The VirtualBox Extension Pack adds support for USB 2.0 and USB 3.0 devices, VirtualBox RDP, disc encryption, NVMe, and PXE boot for Intel GPUs to make VirtualBox even more desirable. The Guest Additions adds mouse pointer integration, shared folders (between guest and host), better video support, seamless windows, generic host/guest communication channels, time synchronization, shared clipboard, and automatic logins to the VirtualBox feature set.
What is Virtualisation?
Virtualization means providing a virtual version of hardware or software to another software. VirtualBox gives its guest OS a virtual replica of your CPU and memory. The same ideas apply to the Java Virtual Machine and the.NET CLR.
Specifically to OS Virtualization, there are many things that a Virtual Machine Monitor (VMM) does. It sits between the guest Operating System which is your normal working one. And the host Operating System which is present in the VirtualBox. The host Operating system sees the Virtual Box and guest Operating System combination as a normal process.
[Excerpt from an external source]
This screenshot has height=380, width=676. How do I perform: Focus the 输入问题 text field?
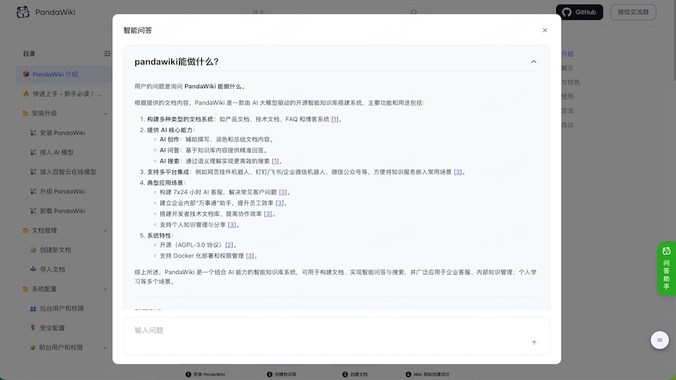tap(323, 331)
If you would have read different OS concepts, then you would know that there is a process priority, virtual memory, segmentation, process management, etc.
Process Priority:
VMM handles these things for the OS. Virtual Machine Manager normally operates at the highest priority level in order to provide the best possible performance to the guest OS.
Process IDs:
VMM will map Guest OS’s virtual process IDs and the real Process IDs.
Memory Management:
One of the main concern is how memory is use by the guest Operating System. As I told above that Virtual machine manager sits between the host and guest, it plays an important role in memory management for guest OS. Guest OS usually would be unaware that it is running under a Virtual Machine Manager. So, as usual, it will create a Virtual Memory for every process, divide Physical Memory into frames, and do all the other usual work an OS would do with memory. Problems come when Guest OS’s process wants to access a part of memory. As said, Guest OS has no idea that a Virtual Machine Manager sits between itself and Host OS and CPU.
Hence, Virtual machine manager separates the notion of real and physical memory. Real memory is a level of memory that exists between virtual and physical memory. Guest OS maps virtual memory to real memory via its page table and Virtual machine manager page tables map the guests’ real memory to physical memory.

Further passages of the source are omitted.